Intellectually, I understand the silence and my grandparents’ choices. I do not consider myself Indigenous, but I keenly feel the loss of the stories I will never know about my grandfather’s life, people and heritage.
They may not have been neat, comfortable stories – the little I do know suggests trauma, shame and imperfect characters. But there may also have been stories of resilience, bravery and love, providing a richer and truer picture of our family’s connection to this country and a fuller understanding of the nation we live in. Stories closer to home than the beautiful tales of Vikings and Scottish liegemen my grandmother was so fond of.
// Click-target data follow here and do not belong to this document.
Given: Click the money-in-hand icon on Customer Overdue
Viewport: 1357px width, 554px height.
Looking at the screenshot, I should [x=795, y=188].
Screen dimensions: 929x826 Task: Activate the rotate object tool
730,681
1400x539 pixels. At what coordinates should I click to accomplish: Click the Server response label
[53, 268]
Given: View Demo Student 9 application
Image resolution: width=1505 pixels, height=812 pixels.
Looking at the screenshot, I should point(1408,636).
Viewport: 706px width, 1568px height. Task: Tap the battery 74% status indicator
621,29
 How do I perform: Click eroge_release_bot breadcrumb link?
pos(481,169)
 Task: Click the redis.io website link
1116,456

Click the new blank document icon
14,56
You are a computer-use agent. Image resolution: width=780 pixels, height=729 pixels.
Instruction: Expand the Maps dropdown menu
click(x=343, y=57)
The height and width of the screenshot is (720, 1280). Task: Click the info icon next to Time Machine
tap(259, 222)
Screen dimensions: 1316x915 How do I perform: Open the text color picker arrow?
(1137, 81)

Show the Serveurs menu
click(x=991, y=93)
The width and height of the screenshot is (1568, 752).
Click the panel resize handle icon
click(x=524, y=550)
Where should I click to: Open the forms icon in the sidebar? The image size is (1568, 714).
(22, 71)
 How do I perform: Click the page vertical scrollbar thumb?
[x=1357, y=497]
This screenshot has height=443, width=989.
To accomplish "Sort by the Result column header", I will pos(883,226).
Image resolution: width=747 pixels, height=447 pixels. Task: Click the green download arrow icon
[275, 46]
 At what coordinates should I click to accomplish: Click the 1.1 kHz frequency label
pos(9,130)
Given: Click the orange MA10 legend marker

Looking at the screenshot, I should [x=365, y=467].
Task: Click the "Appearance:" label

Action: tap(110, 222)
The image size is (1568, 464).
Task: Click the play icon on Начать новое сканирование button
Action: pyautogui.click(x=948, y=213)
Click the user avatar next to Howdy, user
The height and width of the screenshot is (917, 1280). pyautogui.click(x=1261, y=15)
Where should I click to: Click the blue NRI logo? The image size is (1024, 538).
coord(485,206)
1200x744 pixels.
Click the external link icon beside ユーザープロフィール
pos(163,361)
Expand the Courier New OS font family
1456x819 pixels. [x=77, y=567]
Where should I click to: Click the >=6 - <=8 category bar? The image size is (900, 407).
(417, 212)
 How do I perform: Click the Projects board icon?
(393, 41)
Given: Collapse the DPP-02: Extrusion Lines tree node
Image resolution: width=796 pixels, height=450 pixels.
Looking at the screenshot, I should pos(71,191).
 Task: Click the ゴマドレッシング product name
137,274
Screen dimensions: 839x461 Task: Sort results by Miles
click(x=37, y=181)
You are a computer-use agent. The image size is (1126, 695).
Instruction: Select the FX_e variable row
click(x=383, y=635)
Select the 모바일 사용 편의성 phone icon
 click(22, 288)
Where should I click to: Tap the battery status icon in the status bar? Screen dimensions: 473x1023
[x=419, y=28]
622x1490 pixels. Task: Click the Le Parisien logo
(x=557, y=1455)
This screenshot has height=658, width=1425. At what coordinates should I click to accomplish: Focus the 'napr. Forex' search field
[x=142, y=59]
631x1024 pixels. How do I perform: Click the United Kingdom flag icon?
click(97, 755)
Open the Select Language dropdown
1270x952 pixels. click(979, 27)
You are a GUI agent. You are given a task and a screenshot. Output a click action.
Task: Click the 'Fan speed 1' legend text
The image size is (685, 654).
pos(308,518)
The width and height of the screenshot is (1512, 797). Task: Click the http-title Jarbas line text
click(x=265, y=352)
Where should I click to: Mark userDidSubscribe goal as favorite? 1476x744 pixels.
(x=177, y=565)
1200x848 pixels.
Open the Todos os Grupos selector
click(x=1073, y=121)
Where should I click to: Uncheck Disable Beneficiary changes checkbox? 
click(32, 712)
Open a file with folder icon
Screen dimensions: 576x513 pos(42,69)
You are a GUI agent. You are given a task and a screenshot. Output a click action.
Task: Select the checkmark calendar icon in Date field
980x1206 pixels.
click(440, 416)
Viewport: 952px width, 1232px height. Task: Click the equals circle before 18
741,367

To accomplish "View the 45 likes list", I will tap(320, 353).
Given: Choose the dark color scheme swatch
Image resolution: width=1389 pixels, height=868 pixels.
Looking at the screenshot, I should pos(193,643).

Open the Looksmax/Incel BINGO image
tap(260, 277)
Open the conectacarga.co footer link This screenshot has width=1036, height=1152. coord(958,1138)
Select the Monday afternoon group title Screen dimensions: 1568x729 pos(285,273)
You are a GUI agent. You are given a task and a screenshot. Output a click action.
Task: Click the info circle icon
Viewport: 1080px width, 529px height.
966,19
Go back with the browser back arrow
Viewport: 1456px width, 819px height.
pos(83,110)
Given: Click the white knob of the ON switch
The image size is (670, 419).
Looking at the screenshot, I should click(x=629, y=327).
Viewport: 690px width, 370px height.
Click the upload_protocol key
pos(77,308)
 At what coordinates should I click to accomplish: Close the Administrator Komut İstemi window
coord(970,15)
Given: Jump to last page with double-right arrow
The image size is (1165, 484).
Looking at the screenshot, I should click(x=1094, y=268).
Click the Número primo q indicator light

Stories for adults, not children.
What stories are we as a nation going to miss out on if we do not seize the opportunity to establish a constitutionally enshrined Voice to parliament?
In voting yes, we gain a truer understanding of our country; a chance to hear regularly from those who have been too easily dismissed and to build a firm platform for ideas about how to improve their lives to the benefit of the entire nation.
Some of what we may hear we may not like, but the invitation simply is to listen. The Voice can give no legislative effect to its recommendations. The power lies with the government and the parliament.
It will be a sign of maturity and cause for celebration if we can create a uniquely Australian place that welcomes these voices, and delivers the message that we want them to speak loudly and proudly. And if we do not? I fear the silencing signal that sends.
At a recent social gathering I was telling my grandfather’s story and one listener with links to Indigenous Australia said that even today Indigenous parents who have children who could present as non-Indigenous will consider not alerting school bodies to their heritage out of concern for how their children will be treated.
I have an image of my grandpa in his later years, sitting in his chair, listening to the cricket, a small transistor radio grasped in his large, gnarled shearer’s hand, keeping his stories to himself, silenced his whole life by the weight of what was thought acceptable and worthwhile. We can no longer be a nation that encourages lifetimes of silence.